Start of Block

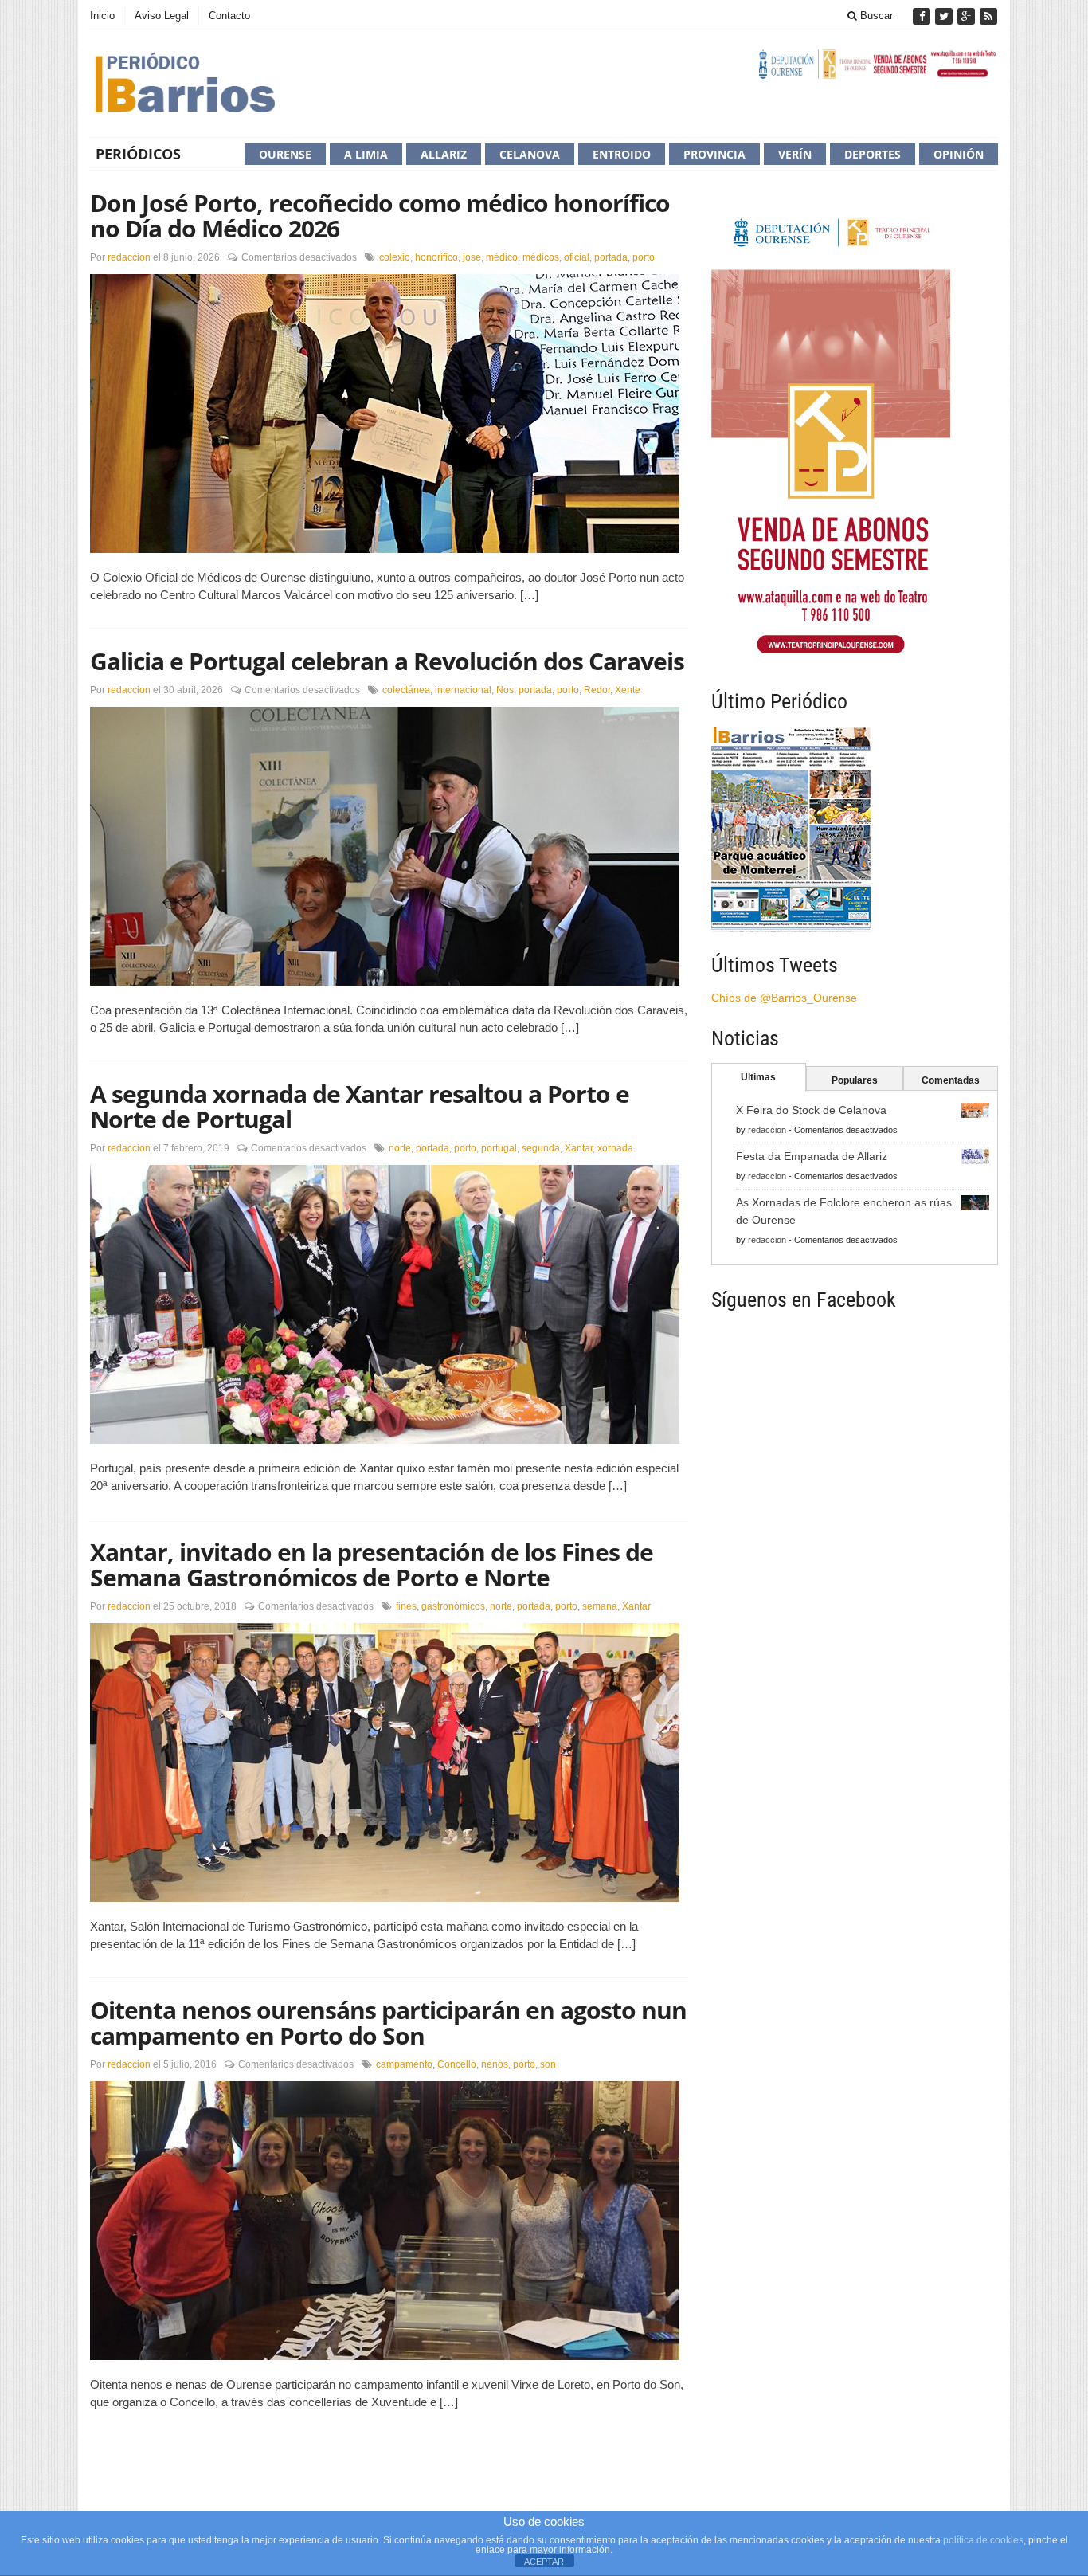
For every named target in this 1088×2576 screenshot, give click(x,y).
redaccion (129, 257)
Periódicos (138, 153)
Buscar (875, 16)
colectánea (406, 690)
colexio (394, 257)
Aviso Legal (162, 16)
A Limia (366, 154)
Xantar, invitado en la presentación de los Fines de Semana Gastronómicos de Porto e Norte (371, 1564)
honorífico (436, 257)
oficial (576, 257)
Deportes (872, 154)
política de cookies (983, 2540)
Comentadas (951, 1080)
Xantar (579, 1148)
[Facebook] (923, 16)
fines (406, 1606)
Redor (597, 690)
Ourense (285, 154)
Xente (627, 690)
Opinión (958, 154)
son (548, 2064)
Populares (855, 1080)
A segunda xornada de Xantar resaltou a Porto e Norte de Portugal (359, 1106)
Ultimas (758, 1077)
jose (472, 257)
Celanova (529, 154)
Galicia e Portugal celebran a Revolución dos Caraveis (387, 661)
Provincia (714, 154)
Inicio (102, 16)
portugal (499, 1148)
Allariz (444, 154)
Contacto (229, 16)
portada (611, 257)
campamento (404, 2064)
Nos (505, 690)
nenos (494, 2064)
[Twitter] (945, 16)
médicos (540, 257)
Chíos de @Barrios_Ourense (784, 997)
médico (502, 257)
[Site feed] (988, 16)
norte (400, 1148)
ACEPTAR (544, 2561)
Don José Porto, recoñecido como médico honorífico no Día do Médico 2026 (380, 215)
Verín (795, 154)
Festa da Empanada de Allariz (811, 1156)
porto (643, 257)
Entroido (622, 154)
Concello (456, 2064)
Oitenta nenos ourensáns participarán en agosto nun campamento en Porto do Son (388, 2023)
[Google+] (968, 16)
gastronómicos (453, 1606)
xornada (615, 1148)
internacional (463, 690)
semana (599, 1606)
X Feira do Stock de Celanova (811, 1110)
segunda (541, 1148)
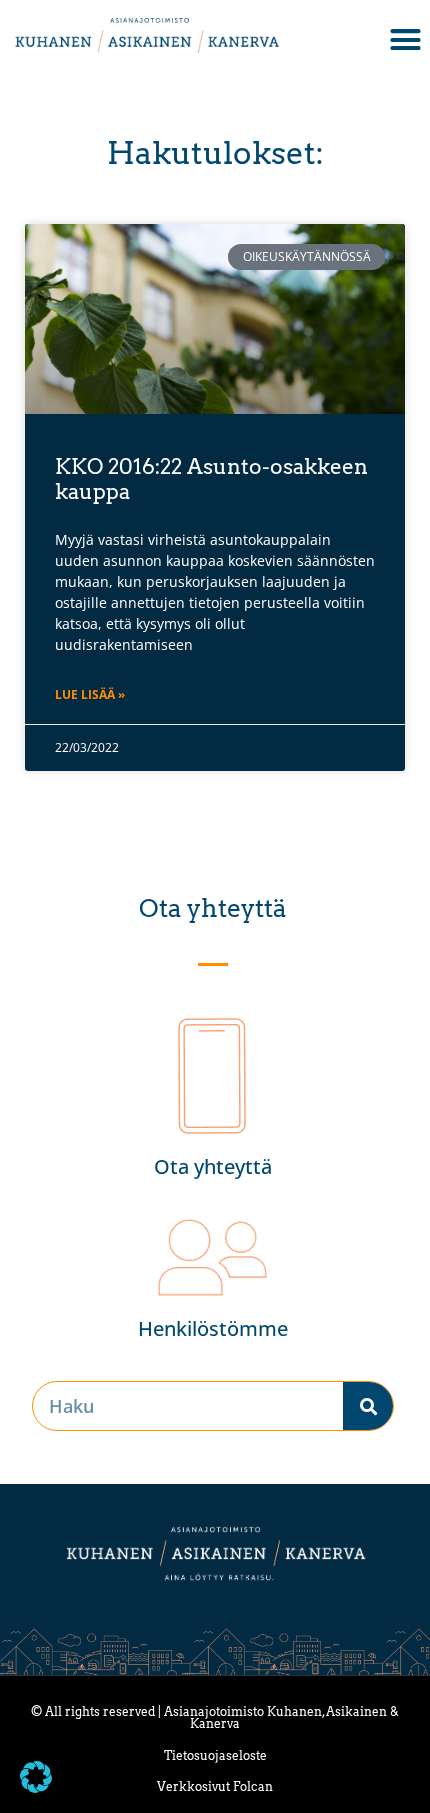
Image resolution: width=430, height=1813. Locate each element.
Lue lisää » (90, 694)
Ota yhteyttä (213, 1166)
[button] (36, 1777)
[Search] (368, 1406)
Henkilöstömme (213, 1328)
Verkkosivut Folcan (215, 1786)
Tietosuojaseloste (215, 1755)
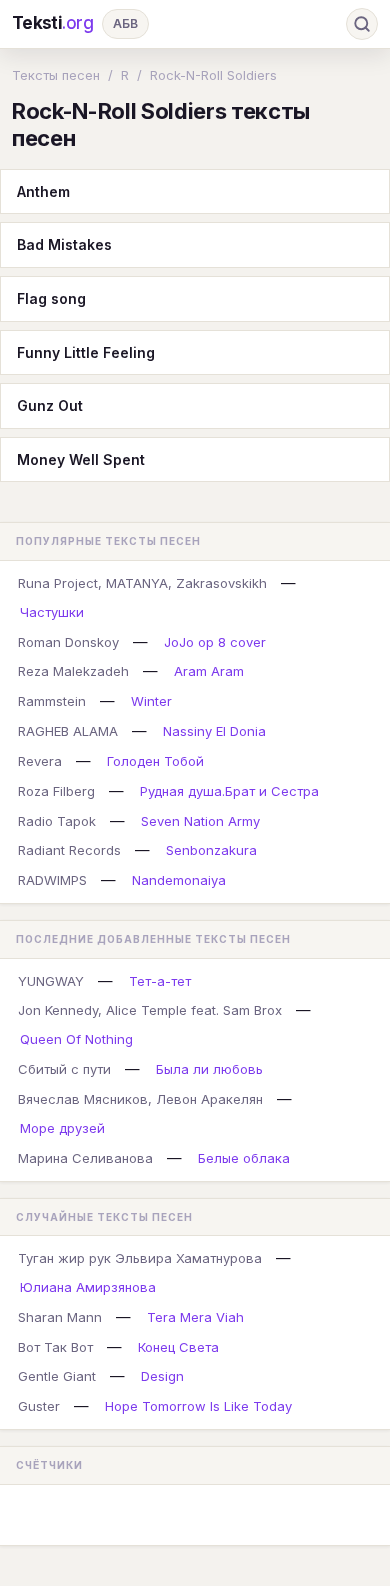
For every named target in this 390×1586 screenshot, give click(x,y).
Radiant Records (69, 850)
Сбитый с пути (64, 1069)
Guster (39, 1406)
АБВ (125, 23)
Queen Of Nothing (76, 1039)
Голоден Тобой (155, 761)
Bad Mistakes (64, 244)
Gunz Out (50, 405)
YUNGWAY (51, 981)
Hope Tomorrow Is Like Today (198, 1406)
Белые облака (244, 1158)
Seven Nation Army (200, 821)
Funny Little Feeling (86, 352)
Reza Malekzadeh (73, 671)
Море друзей (62, 1128)
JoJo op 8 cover (215, 642)
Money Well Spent (81, 459)
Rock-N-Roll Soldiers (213, 75)
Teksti (53, 23)
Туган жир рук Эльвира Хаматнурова (140, 1258)
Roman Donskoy (68, 642)
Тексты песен (56, 75)
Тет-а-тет (160, 981)
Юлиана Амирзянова (88, 1287)
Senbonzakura (211, 850)
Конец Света (178, 1347)
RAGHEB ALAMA (68, 731)
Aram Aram (209, 671)
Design (162, 1376)
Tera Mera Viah (195, 1317)
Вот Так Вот (55, 1347)
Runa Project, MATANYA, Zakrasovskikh (142, 583)
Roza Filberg (56, 791)
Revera (40, 761)
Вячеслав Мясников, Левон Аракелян (140, 1099)
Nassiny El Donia (214, 731)
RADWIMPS (52, 880)
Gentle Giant (57, 1376)
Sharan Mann (60, 1317)
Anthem (43, 191)
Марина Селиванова (85, 1158)
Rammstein (52, 701)
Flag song (51, 298)
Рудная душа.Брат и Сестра (229, 791)
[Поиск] (362, 24)
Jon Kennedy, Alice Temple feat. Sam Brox (150, 1010)
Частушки (52, 612)
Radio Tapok (57, 821)
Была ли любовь (209, 1069)
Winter (151, 701)
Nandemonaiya (179, 880)
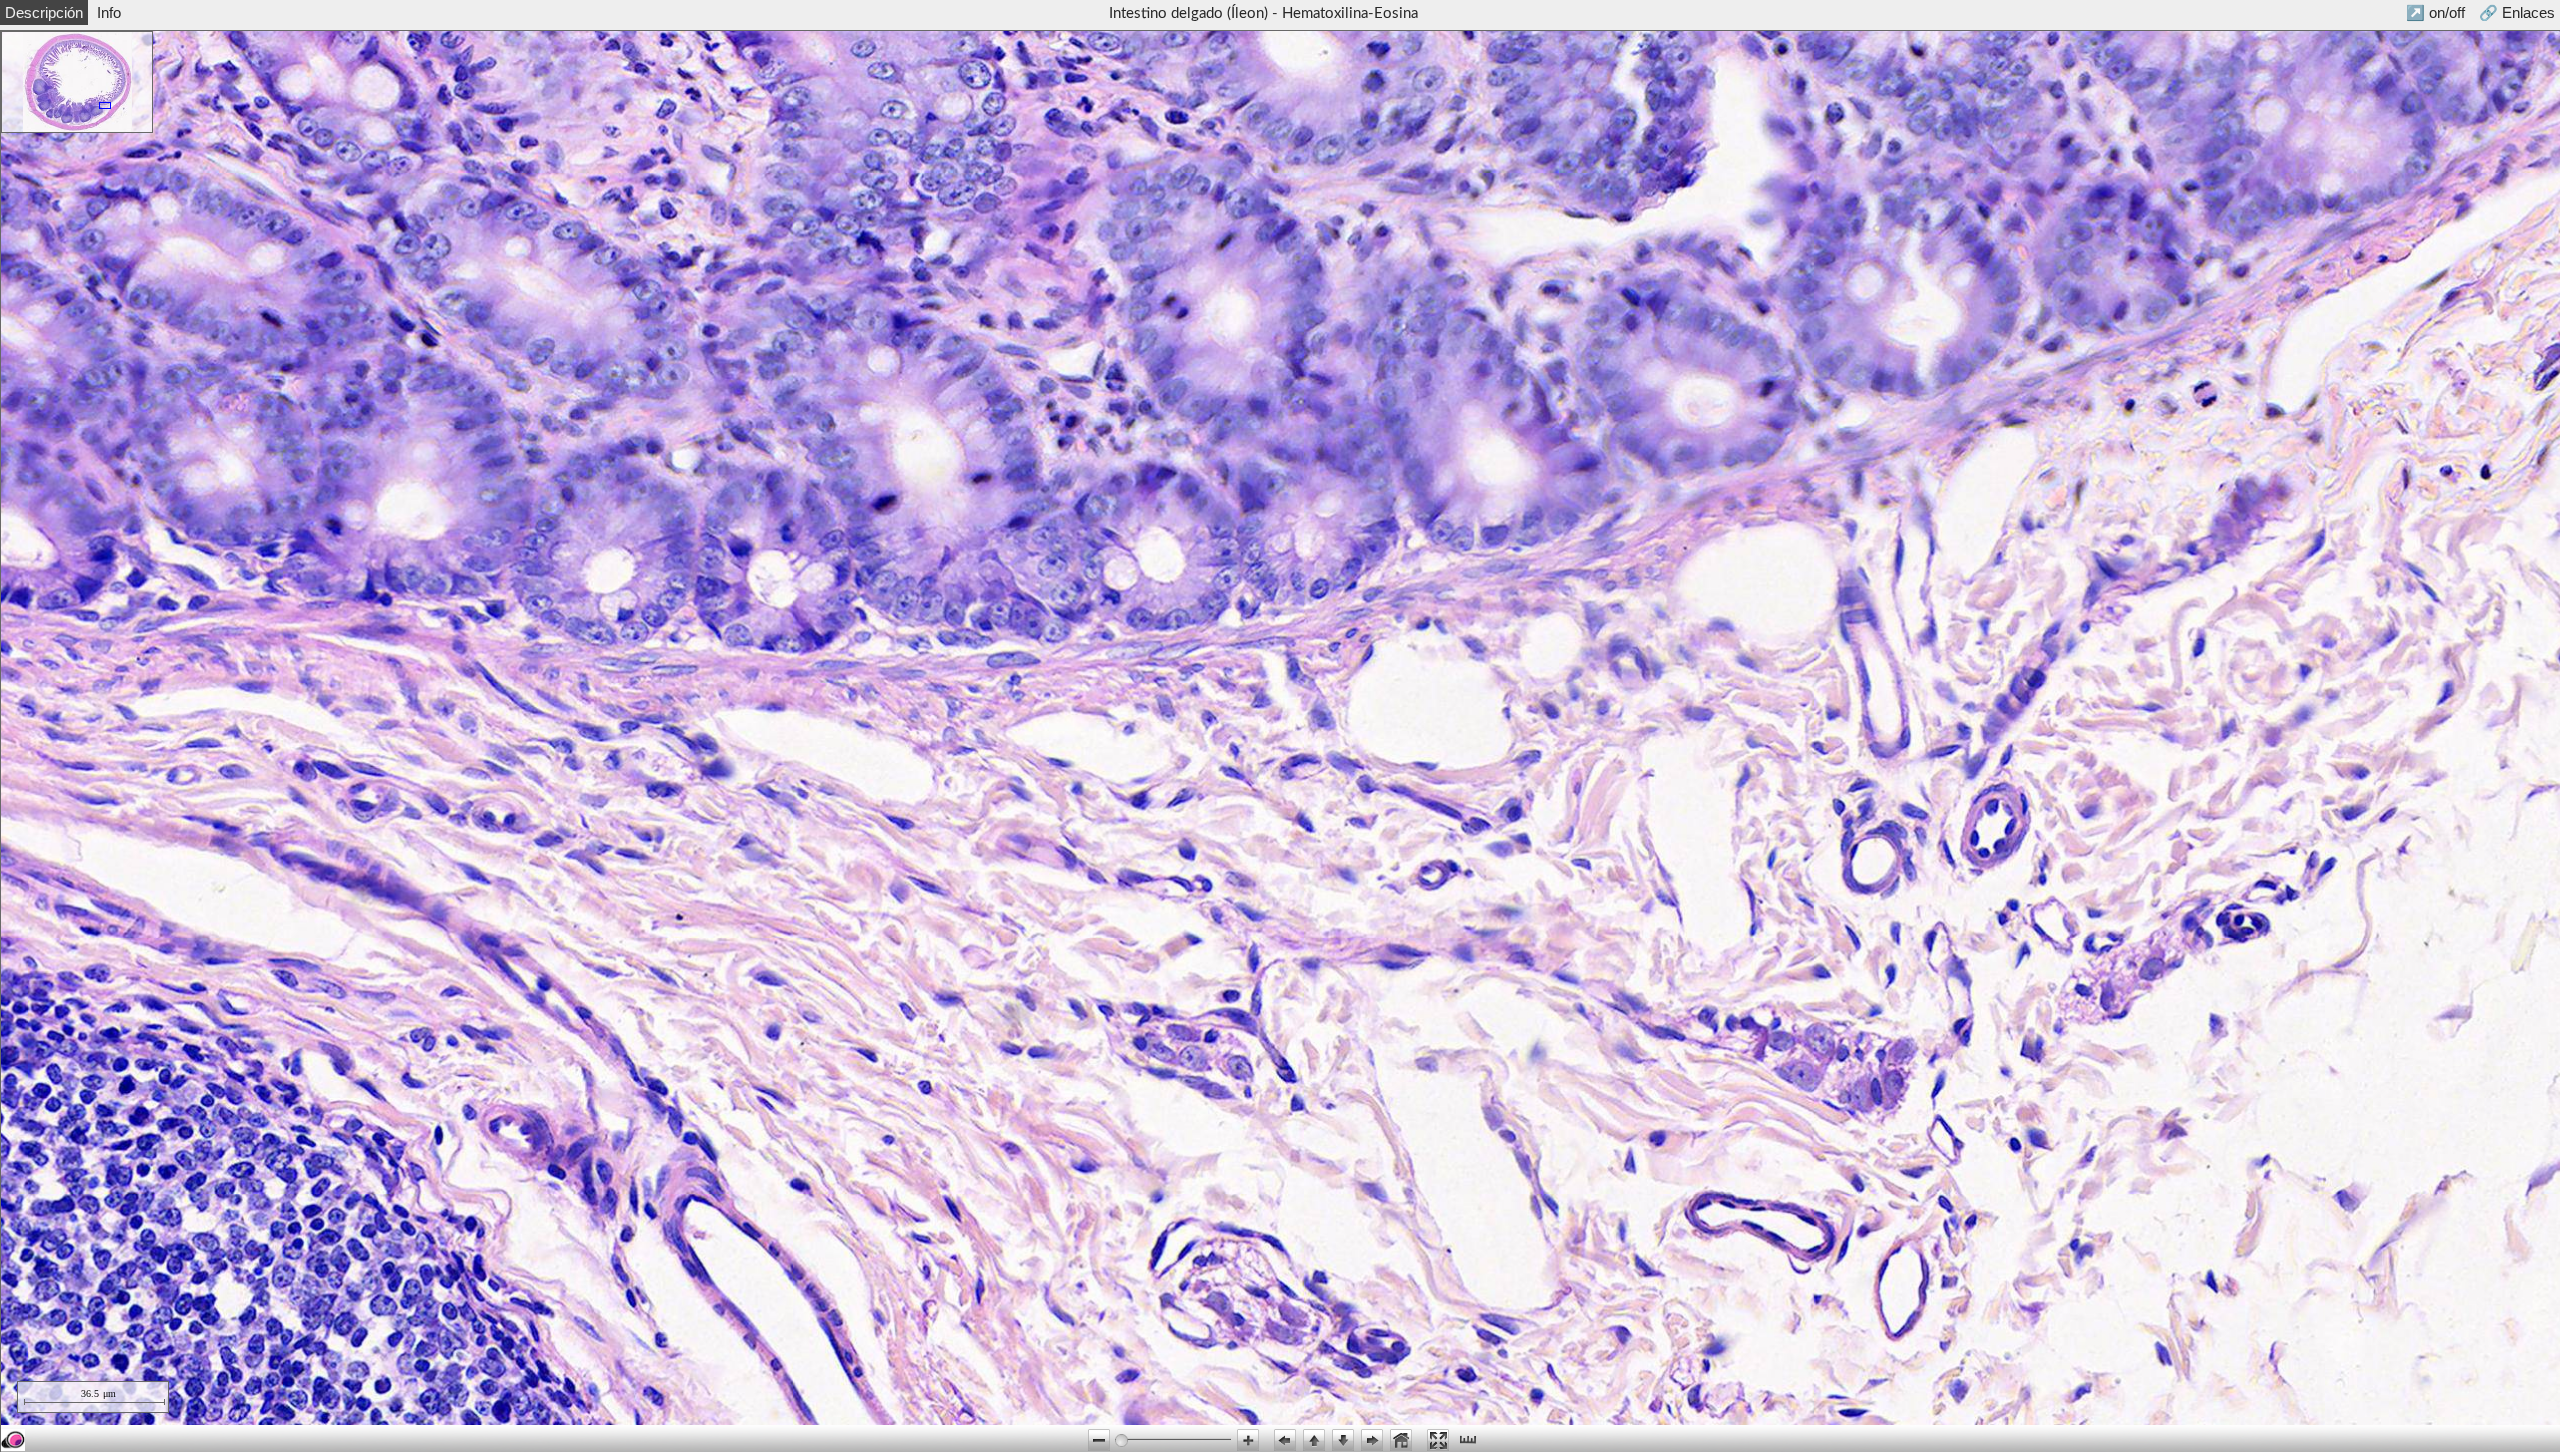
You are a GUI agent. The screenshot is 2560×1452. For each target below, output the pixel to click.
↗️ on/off (2435, 12)
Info (109, 12)
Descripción (44, 12)
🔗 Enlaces (2517, 12)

End of Block

▶ [Prompt] Scan the material and collect every line that contains "screenshot".

▶ [Expected output]
For every named target in this 1088×2576 screenshot, give click(x,y).
For every named target in this 390×1586 screenshot, give click(x,y).
You are a GUI agent. The screenshot is 2560×1452. For each target below, output the pixel to click.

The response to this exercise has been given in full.